[Tindakan yang Diperlukan 1]
Terjemahkan ke dalam bahasa Inggris kalimat berikut dari teks tentang ibu dengan HIV/AIDS: "Itu artinya, kini hanya 0,2% kemungkinan bayi lahir tertular HIV dari ibu."
[Tindakan yang Diperlukan 2]
Menurut teks tentang ibu dengan HIV/AIDS, berapa persen kemungkinan ODHA melahirkan anak negatif HIV jika kehamilan direncanakan dengan baik?
[Tindakan yang Diperlukan 3]
Salin ulang tanpa perubahan bagian teks tentang ibu dengan HIV/AIDS yang dibuka dengan kata-kata "Ibu Dengan HIV/AIDS" dan ditutup dengan "Pasangan Dengan HIV/AIDS (ODHA)".

[Kutipan untuk Dibaca]
Ibu Dengan HIV/AIDS Bisa Melahirkan Anak Negatif HIV
Seorang ibu HIV positif bisa menularkan virus secara vertikal ke bayinya pada masa kehamilan atau saat persalinan. Tapi saat ini kemungkinan tersebut bisa dicegah. Orang dengan HIV/AIDS (ODHA) memiliki 99,8% kemungkinan melahirkan anak negatif HIV jika kehamilan direncanakan dengan baik. Itu artinya, kini hanya 0,2% kemungkinan bayi lahir tertular HIV dari ibu.
Bagaimana pasangan ODHA bisa hamil dan punya anak negatif? Simak ulasan berikut.
Merencanakan Kehamilan dan Persalinan Bagi Pasangan Dengan HIV/AIDS (ODHA)

Item tersimpan dari sebuah koleksi
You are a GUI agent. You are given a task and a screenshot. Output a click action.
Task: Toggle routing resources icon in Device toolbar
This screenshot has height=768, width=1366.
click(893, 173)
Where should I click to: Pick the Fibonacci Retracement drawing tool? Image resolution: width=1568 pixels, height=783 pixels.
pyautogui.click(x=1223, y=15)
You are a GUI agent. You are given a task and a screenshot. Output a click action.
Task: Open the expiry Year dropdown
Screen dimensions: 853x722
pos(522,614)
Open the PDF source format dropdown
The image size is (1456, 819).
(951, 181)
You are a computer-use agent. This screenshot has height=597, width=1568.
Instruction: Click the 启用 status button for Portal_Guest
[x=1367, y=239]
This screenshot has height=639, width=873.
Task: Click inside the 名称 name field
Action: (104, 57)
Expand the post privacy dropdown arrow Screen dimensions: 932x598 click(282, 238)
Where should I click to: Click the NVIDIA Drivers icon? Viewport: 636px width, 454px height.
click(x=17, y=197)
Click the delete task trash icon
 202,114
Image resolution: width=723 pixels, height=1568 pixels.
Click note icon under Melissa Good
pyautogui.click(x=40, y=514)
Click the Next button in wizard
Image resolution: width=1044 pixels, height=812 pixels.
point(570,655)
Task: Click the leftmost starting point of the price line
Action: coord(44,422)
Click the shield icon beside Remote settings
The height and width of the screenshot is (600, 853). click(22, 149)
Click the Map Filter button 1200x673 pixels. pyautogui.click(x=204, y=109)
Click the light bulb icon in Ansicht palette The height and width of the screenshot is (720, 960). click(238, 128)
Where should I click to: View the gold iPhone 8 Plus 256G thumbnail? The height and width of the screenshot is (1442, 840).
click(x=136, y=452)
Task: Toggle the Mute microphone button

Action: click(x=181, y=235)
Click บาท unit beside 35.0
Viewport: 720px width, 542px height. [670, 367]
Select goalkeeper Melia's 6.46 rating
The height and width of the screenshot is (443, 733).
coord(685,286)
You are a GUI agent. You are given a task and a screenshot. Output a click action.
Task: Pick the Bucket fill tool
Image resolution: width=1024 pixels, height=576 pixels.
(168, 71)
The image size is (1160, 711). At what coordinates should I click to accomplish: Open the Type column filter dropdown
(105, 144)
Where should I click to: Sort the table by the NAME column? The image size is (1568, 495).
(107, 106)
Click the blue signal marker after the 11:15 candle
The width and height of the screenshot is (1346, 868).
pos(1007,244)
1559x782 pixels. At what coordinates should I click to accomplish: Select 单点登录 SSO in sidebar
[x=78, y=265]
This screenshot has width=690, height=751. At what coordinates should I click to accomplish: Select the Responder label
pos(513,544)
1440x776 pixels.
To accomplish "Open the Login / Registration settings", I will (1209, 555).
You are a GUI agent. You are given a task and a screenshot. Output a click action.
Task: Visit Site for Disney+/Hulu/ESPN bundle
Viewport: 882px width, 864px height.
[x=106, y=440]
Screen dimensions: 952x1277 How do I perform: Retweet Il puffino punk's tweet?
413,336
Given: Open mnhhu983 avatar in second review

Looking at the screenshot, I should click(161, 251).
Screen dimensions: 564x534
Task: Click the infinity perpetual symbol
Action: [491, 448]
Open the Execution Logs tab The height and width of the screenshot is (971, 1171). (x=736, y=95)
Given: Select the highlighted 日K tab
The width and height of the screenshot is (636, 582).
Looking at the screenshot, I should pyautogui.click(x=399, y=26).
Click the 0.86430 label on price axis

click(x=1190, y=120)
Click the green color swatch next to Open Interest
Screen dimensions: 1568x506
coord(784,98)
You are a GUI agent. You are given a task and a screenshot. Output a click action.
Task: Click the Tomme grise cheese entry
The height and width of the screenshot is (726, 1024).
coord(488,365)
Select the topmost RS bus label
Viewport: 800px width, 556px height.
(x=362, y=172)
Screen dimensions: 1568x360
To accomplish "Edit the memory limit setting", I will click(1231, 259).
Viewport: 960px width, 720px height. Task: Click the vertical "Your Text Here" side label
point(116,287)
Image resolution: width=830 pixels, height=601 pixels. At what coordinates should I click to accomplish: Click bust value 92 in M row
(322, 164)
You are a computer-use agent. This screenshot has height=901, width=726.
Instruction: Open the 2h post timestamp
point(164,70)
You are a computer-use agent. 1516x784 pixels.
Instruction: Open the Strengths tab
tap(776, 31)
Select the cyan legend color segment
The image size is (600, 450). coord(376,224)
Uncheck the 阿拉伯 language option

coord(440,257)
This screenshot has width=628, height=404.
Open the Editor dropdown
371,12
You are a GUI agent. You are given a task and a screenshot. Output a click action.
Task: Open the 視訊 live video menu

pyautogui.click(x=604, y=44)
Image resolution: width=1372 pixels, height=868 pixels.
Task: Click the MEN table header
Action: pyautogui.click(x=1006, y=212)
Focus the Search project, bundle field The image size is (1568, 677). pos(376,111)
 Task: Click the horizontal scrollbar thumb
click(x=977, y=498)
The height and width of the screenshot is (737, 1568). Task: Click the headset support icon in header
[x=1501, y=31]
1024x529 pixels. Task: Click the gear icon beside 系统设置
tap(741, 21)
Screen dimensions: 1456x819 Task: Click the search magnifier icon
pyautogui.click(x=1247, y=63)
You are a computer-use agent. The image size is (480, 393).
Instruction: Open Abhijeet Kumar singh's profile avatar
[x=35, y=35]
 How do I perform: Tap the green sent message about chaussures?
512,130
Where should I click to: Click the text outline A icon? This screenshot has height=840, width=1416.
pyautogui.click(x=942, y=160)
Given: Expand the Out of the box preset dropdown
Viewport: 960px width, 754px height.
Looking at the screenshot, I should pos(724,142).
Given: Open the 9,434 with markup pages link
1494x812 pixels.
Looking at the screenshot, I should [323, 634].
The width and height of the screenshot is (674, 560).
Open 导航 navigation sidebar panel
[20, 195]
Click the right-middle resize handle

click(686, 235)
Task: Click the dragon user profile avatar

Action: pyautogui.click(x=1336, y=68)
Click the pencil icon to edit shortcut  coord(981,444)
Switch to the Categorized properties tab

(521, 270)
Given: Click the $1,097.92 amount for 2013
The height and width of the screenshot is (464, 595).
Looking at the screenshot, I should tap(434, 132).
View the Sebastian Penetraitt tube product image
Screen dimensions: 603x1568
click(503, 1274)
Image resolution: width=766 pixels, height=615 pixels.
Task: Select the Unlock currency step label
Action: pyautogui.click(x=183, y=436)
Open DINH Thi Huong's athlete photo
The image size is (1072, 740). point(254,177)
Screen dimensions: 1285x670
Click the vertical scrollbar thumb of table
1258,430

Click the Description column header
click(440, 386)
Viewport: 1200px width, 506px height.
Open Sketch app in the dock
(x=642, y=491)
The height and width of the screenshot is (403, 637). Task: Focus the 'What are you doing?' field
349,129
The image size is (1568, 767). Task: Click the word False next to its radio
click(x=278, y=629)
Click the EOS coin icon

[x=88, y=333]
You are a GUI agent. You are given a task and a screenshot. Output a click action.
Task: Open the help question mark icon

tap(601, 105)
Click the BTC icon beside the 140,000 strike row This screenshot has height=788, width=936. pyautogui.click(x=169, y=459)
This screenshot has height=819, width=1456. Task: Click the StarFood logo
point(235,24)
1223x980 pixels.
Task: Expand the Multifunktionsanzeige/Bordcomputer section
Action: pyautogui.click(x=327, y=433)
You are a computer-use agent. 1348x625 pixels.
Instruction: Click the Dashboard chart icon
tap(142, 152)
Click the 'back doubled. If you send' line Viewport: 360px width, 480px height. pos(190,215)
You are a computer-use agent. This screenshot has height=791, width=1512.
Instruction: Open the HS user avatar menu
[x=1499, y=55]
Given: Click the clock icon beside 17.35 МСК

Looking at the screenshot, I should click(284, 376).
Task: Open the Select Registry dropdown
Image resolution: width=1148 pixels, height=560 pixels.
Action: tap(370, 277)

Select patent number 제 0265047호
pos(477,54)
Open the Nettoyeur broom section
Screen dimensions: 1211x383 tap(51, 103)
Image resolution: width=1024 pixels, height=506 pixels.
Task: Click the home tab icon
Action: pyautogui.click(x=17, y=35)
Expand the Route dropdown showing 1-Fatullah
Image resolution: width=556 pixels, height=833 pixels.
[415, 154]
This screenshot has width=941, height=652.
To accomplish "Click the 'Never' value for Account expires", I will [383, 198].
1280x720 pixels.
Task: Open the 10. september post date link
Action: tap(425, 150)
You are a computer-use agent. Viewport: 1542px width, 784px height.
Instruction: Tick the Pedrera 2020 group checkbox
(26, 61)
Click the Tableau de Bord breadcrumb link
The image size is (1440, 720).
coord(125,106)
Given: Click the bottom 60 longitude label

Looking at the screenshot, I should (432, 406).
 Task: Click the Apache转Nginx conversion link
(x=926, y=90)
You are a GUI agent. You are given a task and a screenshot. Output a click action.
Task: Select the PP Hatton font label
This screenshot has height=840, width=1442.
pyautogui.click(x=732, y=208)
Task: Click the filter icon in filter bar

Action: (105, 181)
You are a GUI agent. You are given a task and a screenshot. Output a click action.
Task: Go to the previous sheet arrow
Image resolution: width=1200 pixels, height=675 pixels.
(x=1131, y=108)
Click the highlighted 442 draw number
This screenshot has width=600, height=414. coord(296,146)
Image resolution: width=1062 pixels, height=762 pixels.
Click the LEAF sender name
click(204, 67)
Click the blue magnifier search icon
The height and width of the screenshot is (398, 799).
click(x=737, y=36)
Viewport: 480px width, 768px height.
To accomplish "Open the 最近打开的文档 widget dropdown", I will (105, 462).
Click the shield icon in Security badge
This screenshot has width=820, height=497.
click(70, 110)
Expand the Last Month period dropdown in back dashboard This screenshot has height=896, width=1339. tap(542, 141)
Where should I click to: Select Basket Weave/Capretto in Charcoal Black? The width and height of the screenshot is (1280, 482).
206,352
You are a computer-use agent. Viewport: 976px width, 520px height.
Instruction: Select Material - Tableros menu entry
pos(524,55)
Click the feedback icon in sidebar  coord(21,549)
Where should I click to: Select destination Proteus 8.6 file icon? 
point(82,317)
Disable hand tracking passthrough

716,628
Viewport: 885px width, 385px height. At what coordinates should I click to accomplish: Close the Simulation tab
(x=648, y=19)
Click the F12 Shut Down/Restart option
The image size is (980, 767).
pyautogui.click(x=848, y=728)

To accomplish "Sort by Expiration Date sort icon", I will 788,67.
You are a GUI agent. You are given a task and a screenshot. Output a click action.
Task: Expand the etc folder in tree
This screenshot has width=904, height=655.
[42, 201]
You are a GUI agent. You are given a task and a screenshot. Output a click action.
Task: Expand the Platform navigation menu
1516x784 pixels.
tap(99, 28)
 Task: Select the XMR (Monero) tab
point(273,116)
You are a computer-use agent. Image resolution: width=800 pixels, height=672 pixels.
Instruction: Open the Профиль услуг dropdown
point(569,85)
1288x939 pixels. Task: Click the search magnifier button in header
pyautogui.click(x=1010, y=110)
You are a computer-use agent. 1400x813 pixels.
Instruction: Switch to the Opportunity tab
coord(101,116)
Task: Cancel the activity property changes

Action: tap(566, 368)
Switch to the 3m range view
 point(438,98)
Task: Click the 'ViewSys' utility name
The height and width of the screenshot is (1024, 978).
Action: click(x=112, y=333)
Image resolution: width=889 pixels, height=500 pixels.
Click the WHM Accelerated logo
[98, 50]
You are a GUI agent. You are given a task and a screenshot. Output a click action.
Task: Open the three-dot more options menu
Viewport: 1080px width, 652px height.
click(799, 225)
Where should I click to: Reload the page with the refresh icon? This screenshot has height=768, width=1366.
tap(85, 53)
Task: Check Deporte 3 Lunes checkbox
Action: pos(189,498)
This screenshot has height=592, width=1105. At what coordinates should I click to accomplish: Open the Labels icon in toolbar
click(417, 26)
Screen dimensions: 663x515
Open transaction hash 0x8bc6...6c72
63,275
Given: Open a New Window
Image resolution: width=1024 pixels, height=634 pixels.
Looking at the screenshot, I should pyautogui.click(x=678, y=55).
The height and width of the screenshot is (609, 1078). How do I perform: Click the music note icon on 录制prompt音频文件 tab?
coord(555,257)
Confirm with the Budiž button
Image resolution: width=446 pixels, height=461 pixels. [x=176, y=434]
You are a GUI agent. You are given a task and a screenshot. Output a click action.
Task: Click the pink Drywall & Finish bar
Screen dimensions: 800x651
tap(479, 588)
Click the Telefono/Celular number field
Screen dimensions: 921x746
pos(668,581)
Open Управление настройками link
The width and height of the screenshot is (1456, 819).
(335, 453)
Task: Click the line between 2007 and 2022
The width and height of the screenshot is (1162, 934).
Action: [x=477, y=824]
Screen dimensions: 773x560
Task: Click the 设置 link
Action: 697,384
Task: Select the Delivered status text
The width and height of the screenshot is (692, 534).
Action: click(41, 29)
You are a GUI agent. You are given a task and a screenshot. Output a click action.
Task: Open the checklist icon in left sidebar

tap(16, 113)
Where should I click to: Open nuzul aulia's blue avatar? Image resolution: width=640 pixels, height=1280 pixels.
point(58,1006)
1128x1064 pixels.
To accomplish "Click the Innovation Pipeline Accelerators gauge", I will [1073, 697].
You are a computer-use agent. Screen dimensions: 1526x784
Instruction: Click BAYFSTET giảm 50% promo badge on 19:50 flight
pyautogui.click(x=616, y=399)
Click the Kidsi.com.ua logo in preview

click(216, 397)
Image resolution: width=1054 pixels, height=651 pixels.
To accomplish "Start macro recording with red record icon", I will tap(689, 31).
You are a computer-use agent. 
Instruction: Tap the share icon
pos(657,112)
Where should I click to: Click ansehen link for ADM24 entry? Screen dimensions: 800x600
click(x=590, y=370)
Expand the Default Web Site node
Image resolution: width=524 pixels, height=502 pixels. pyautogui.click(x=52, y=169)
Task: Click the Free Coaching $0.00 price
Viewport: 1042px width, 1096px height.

[Jawaban Anda 1]
This means that now there is only a 0.2% chance of a baby being born infected with HIV from the mother.

[Jawaban Anda 2]
99,8%

[Jawaban Anda 3]
Ibu Dengan HIV/AIDS Bisa Melahirkan Anak Negatif HIV
Seorang ibu HIV positif bisa menularkan virus secara vertikal ke bayinya pada masa kehamilan atau saat persalinan. Tapi saat ini kemungkinan tersebut bisa dicegah. Orang dengan HIV/AIDS (ODHA) memiliki 99,8% kemungkinan melahirkan anak negatif HIV jika kehamilan direncanakan dengan baik. Itu artinya, kini hanya 0,2% kemungkinan bayi lahir tertular HIV dari ibu.
Bagaimana pasangan ODHA bisa hamil dan punya anak negatif? Simak ulasan berikut.
Merencanakan Kehamilan dan Persalinan Bagi Pasangan Dengan HIV/AIDS (ODHA)